Now, we come to our last point, urgency. Of the hundreds of emails a person receives in a day, we need to convince them as to why they should read ours now. We’ve become so desensitized to “now”, “today”, etc. that they have lost their impact.
Real offers with deadlines do still work. Deals or other incentives or limited access to an event still deliver.
The last thing you want after creating a great headline to boost open rates is to lose them with poor design.
Email design follows the same principles of web design. Communication is messy, and design helps aid in getting our intended message across quickly and efficiently.
An email is an intrusion. We need to recognize this fact. Therefore, we need to make that intrusion as brief and clear as possible by sticking with one clear message.
We cover email design in great detail in our post on small business email marketing.

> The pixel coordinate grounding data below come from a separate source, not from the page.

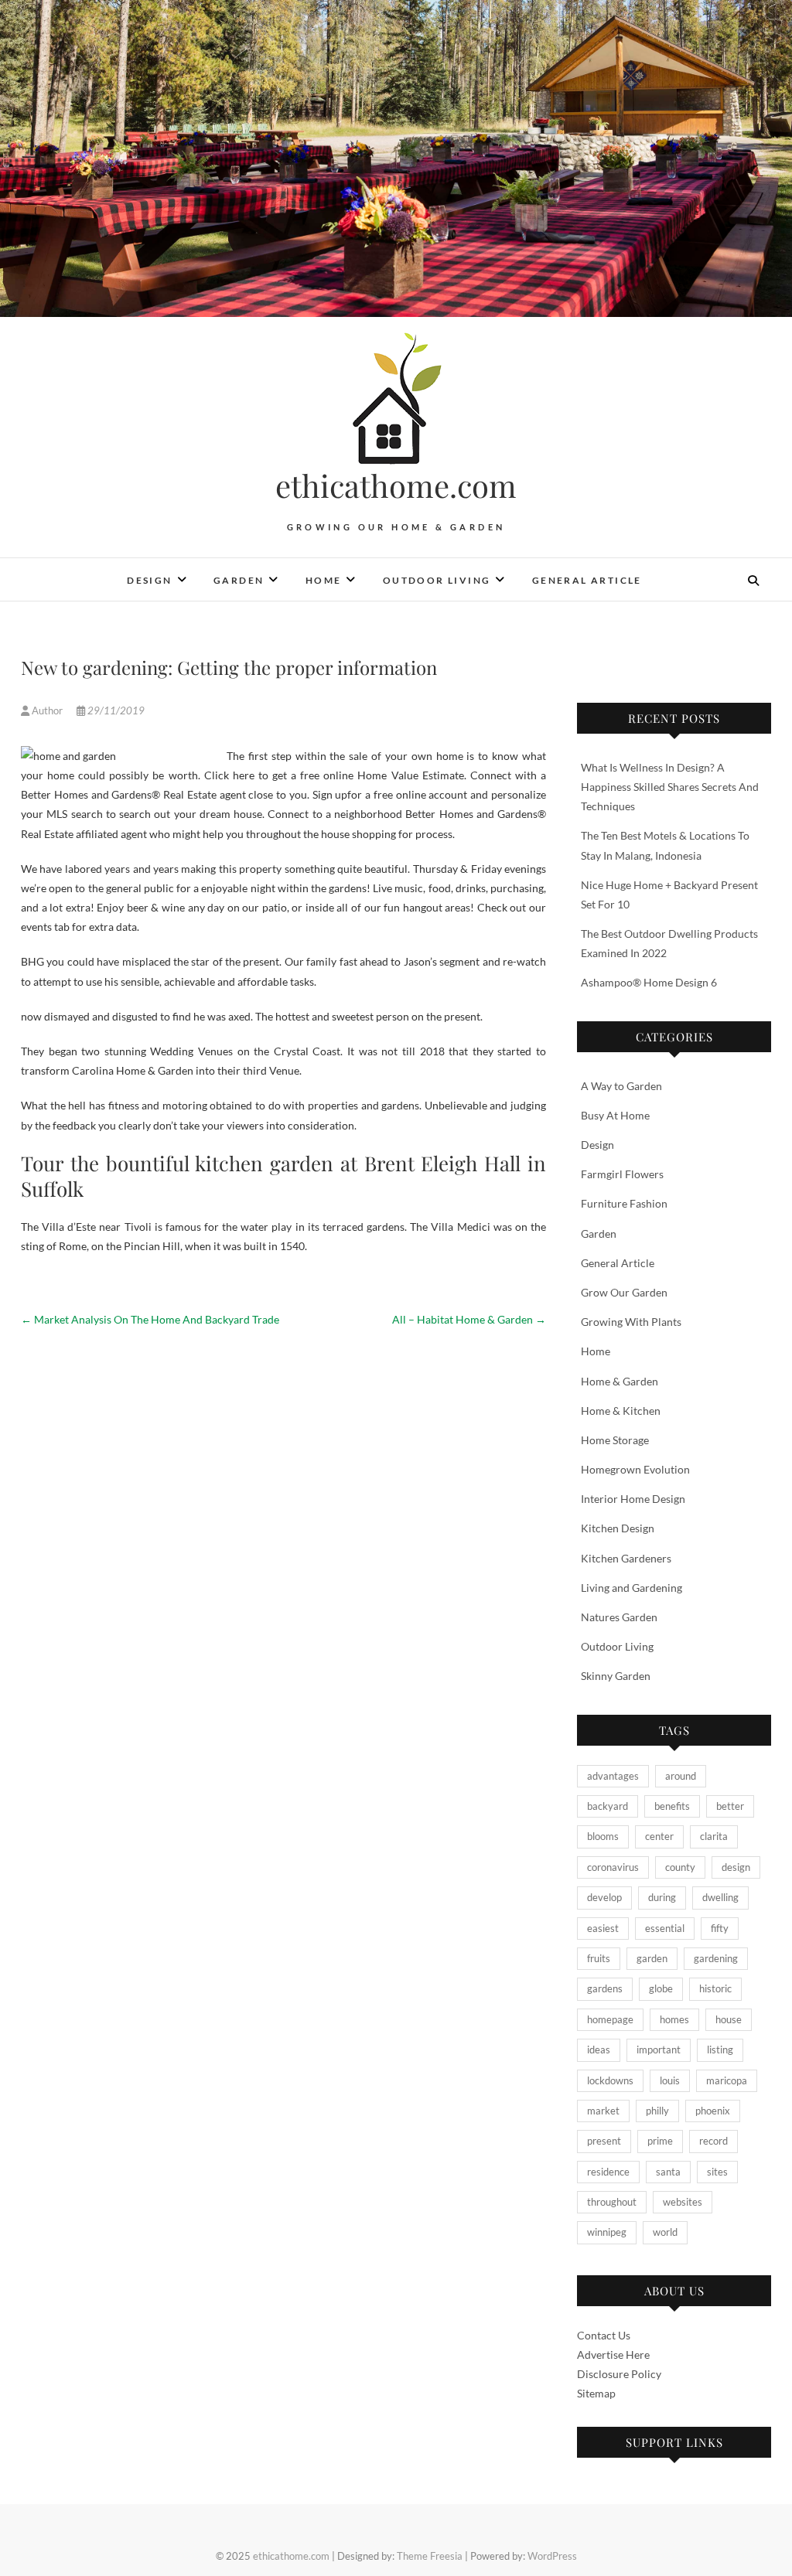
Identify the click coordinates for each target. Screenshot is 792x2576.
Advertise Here (613, 2354)
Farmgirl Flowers (622, 1174)
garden (652, 1958)
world (665, 2232)
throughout (612, 2202)
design (736, 1867)
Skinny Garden (615, 1675)
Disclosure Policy (619, 2373)
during (662, 1897)
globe (661, 1988)
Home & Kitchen (621, 1410)
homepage (610, 2019)
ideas (598, 2049)
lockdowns (610, 2080)
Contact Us (603, 2335)
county (680, 1867)
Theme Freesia (430, 2556)
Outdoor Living (437, 580)
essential (664, 1928)
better (730, 1806)
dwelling (720, 1897)
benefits (672, 1806)
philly (657, 2110)
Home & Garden (619, 1381)
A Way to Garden (621, 1085)
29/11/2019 (115, 710)
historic (715, 1988)
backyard (607, 1806)
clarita (714, 1836)
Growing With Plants (631, 1321)
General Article (587, 580)
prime (660, 2141)
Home (324, 580)
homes (674, 2019)
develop (604, 1897)
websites (682, 2202)
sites (717, 2171)
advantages (613, 1776)
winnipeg (606, 2232)
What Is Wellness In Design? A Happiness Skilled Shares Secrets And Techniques (670, 787)
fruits (598, 1958)
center (659, 1836)
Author (47, 710)
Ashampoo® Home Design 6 (649, 982)
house (728, 2019)
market (603, 2110)
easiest (603, 1928)
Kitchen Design (617, 1528)
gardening (716, 1958)
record (713, 2141)
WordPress (552, 2556)
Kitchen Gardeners (626, 1558)
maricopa (726, 2080)
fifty (720, 1928)
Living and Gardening (631, 1587)
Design (149, 580)
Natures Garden (619, 1617)
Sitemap (596, 2393)
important (659, 2049)
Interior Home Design (633, 1498)
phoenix (712, 2110)
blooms (603, 1836)
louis (670, 2080)
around (680, 1776)
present (604, 2141)
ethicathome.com (396, 485)
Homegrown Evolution (635, 1469)
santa (668, 2171)
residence (608, 2171)
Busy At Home (615, 1115)
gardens (605, 1988)
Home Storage (615, 1439)
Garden (238, 580)
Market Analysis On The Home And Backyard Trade (150, 1319)
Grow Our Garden (624, 1292)
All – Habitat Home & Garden (469, 1319)
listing (720, 2049)
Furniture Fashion (624, 1203)
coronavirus (613, 1867)
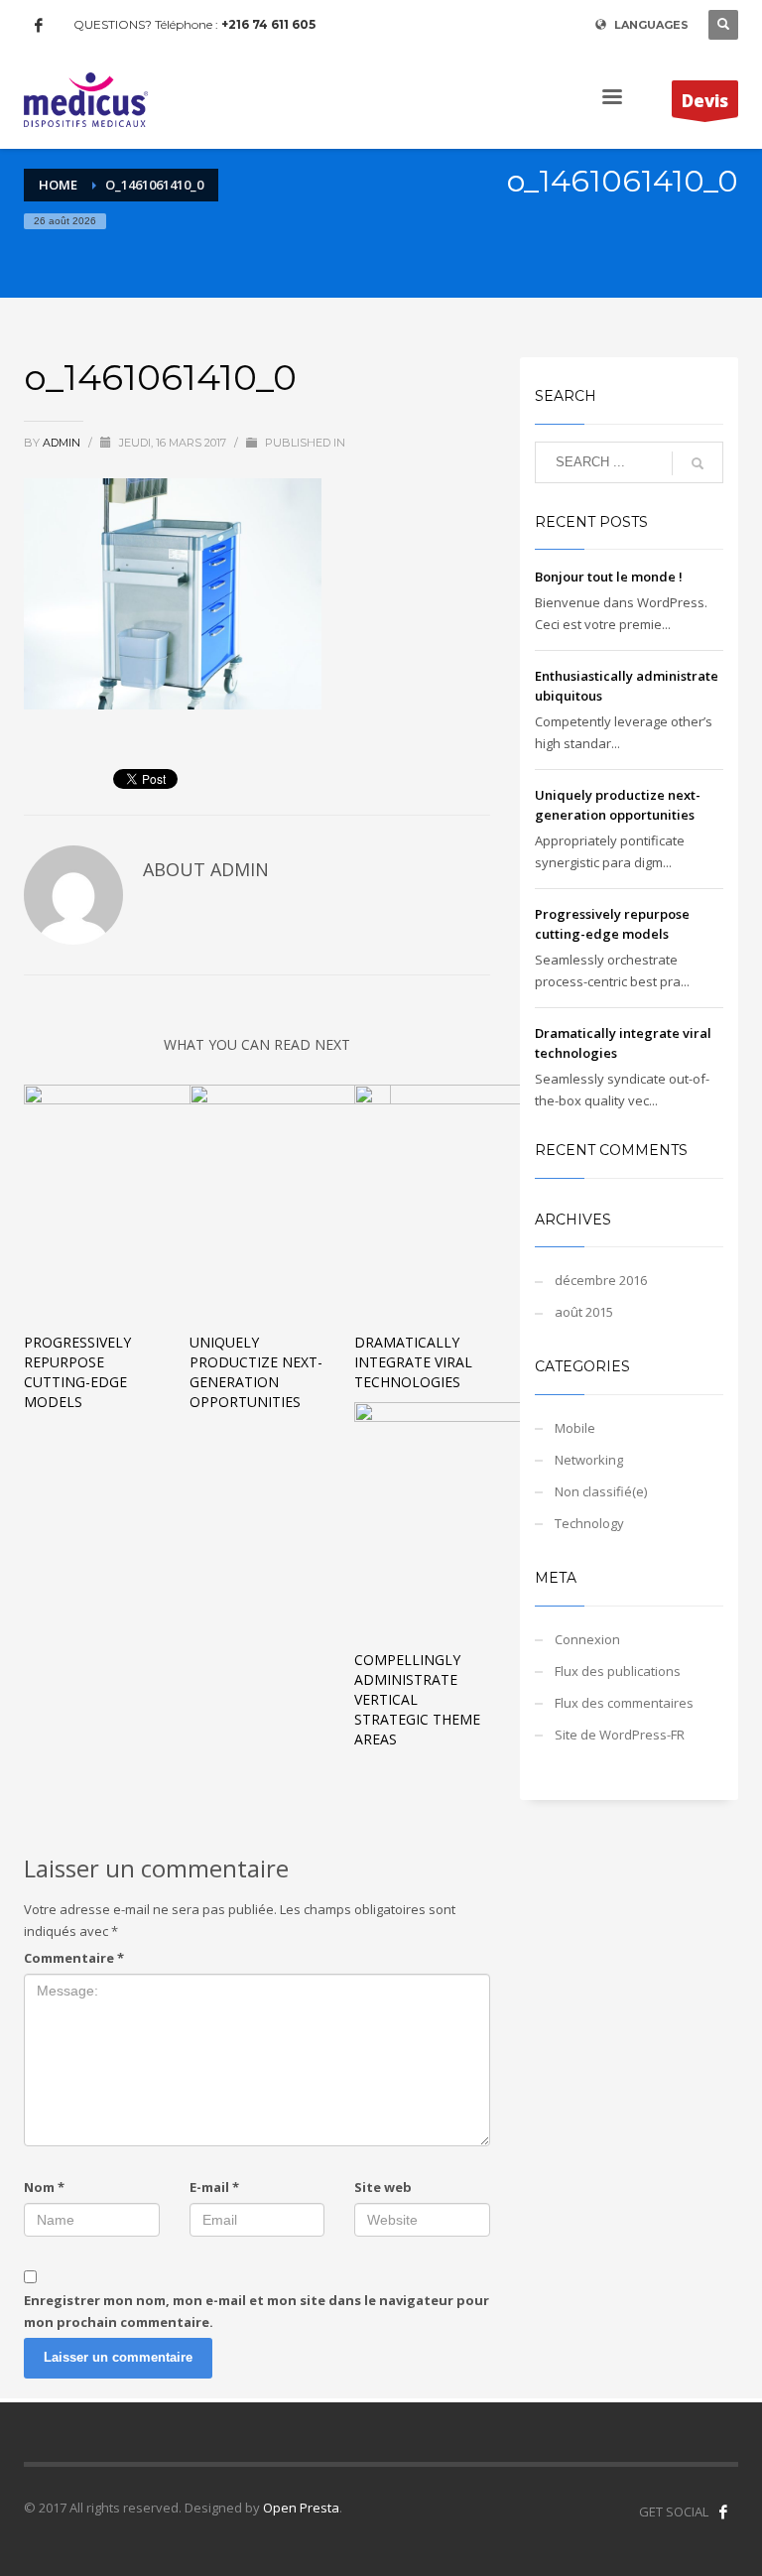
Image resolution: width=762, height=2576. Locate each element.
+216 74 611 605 (268, 24)
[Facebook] (39, 25)
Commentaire (74, 1958)
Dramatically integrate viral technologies (413, 1362)
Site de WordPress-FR (620, 1734)
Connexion (587, 1639)
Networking (589, 1460)
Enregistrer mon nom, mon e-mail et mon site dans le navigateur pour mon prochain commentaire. (256, 2311)
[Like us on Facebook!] (723, 2511)
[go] (697, 463)
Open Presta (301, 2507)
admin (63, 443)
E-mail (214, 2187)
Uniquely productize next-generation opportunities (256, 1372)
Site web (383, 2187)
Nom (44, 2187)
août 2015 (584, 1312)
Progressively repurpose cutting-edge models (77, 1372)
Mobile (575, 1428)
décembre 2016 (601, 1280)
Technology (589, 1523)
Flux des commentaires (624, 1703)
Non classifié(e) (601, 1491)
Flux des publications (618, 1671)
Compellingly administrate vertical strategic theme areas (417, 1699)
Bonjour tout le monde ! (609, 576)
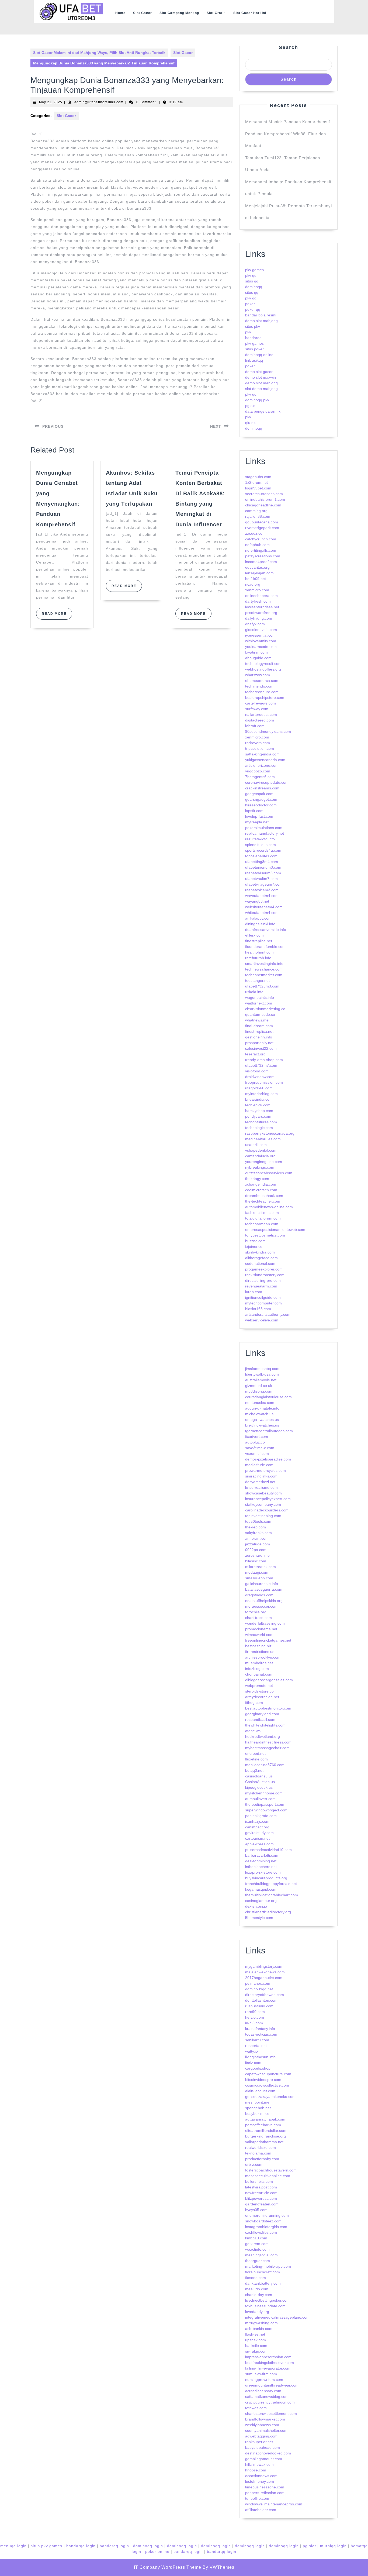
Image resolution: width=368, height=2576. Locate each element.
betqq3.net (254, 1770)
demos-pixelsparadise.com (268, 1459)
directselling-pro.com (263, 1280)
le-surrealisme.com (261, 1487)
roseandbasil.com (260, 1719)
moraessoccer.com (261, 1606)
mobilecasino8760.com (264, 1765)
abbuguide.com (258, 658)
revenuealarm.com (261, 1286)
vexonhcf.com (257, 1453)
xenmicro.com (257, 590)
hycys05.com (256, 2210)
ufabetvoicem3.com (262, 890)
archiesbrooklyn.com (262, 1657)
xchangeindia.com (260, 1184)
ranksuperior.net (259, 2442)
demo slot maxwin (260, 377)
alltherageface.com (261, 1258)
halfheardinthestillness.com (268, 1742)
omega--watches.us (262, 1419)
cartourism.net (257, 1838)
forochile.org (255, 1612)
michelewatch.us (259, 1414)
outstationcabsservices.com (268, 1173)
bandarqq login (81, 2546)
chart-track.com (258, 1617)
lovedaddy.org (257, 2311)
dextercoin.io (256, 1906)
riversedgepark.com (262, 528)
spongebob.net (258, 2108)
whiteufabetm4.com (262, 912)
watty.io (251, 2051)
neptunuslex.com (259, 1402)
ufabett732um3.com (262, 986)
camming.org (256, 511)
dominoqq (253, 287)
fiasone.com (255, 2277)
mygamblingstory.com (263, 1966)
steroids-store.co (259, 1691)
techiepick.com (257, 1105)
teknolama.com (258, 2153)
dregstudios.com (259, 1595)
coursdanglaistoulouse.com (268, 1397)
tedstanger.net (257, 980)
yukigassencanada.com (265, 760)
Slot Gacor (142, 13)
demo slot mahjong (261, 321)
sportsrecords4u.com (263, 850)
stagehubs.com (258, 477)
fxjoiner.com (255, 1246)
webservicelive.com (261, 1320)
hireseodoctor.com (261, 805)
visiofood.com (257, 1071)
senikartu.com (257, 2040)
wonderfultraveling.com (265, 1623)
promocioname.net (261, 1629)
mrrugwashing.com (261, 2323)
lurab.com (253, 1292)
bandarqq (253, 338)
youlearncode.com (261, 646)
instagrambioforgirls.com (266, 2227)
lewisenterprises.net (262, 607)
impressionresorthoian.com (268, 2357)
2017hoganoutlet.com (263, 1978)
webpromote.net (259, 1685)
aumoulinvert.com (260, 1799)
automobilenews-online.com (269, 1207)
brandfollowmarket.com (265, 2419)
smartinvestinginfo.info (264, 963)
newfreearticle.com (261, 2193)
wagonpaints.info (259, 997)
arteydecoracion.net (262, 1697)
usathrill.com (256, 1144)
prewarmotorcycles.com (265, 1470)
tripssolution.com (259, 748)
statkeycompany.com (263, 1504)
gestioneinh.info (258, 1037)
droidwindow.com (260, 1077)
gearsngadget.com (261, 799)
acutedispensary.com (263, 2391)
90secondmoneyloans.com (268, 731)
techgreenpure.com (262, 692)
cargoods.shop (257, 2068)
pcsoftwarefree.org (261, 612)
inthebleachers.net (261, 1866)
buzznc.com (255, 1241)
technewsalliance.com (264, 969)
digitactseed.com (259, 720)
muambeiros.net (259, 1663)
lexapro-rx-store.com (263, 1872)
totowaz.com (256, 2408)
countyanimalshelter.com (266, 2430)
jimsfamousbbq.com (262, 1368)
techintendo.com (259, 686)
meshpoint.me (257, 2102)
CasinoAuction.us (260, 1782)
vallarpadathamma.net (264, 2142)
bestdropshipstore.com (264, 697)
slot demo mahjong (261, 388)
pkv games (254, 270)
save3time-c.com (259, 1448)
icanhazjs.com (257, 1821)
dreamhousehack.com (264, 1195)
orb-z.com (253, 2164)
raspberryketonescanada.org (269, 1133)
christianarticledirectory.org (268, 1912)
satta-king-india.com (262, 754)
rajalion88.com (257, 516)
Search (288, 47)
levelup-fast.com (259, 816)
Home (120, 13)
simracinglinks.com (261, 1476)
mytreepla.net (257, 822)
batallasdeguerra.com (263, 1589)
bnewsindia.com (259, 1099)
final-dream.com (259, 1026)
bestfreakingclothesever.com (269, 2362)
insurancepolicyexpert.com (268, 1499)
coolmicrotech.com (261, 1190)
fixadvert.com (256, 1436)
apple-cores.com (259, 1844)
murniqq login (333, 2546)
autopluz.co (255, 1442)
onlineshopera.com (261, 595)
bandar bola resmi (260, 315)
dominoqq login (148, 2546)
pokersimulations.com (263, 828)
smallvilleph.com (259, 1578)
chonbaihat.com (258, 1674)
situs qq (251, 281)
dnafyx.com (255, 624)
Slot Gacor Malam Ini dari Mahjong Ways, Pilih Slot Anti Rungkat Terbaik (99, 52)
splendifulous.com (260, 844)
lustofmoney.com (259, 2481)
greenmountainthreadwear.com (271, 2385)
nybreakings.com (259, 1167)
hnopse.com (255, 2470)
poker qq (252, 309)
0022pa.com (255, 1550)
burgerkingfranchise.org (265, 2136)
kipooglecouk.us (259, 1787)
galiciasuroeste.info (261, 1583)
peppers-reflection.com (264, 2493)
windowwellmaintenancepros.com (273, 2504)
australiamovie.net (260, 1380)
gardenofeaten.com (262, 2204)
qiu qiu (250, 422)
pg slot (250, 405)
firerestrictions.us (259, 1651)
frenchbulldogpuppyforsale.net (271, 1883)
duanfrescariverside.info (265, 929)
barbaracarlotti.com (261, 1855)
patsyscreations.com (262, 556)
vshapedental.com (260, 1150)
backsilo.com (256, 2345)
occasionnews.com (261, 2476)
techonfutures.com (261, 1122)
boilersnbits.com (259, 2181)
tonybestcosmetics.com (265, 1235)
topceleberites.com (261, 856)
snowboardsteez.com (263, 2221)
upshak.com (255, 2340)
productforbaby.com (262, 2159)
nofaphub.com (257, 545)
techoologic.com (259, 1127)
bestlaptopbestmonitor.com (268, 1708)
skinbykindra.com (260, 1252)
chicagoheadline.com (263, 505)
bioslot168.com (258, 1309)
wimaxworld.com (259, 1634)
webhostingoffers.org (263, 669)
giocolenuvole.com (261, 629)
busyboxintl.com (259, 2113)
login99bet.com (258, 488)
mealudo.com (256, 2289)
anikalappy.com (258, 918)
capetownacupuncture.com (268, 2074)
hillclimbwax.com (259, 2464)
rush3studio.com (259, 2006)
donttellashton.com (261, 2000)
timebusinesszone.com (264, 2487)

We will just touch on the high points here.
Using color remains more of an art than a science, even though we have studied it since the ancient Greeks.
The challenge with color is context. Some colors, such as blue/green, are seen as pleasing when in an environmental setting, but as disgusting when on bread as mold.
Therefore, the first thing we need to consider with color is context. The next is harmony.
Color should enhance, not detract or compete with your message. Color used well can be attention grabbing, which used poorly can be overwhelming.
Tools like the color wheel can help. The color wheel is based on the harmonics of different wavelengths of light. Just like music, some notes sound better together, while others sound like noise.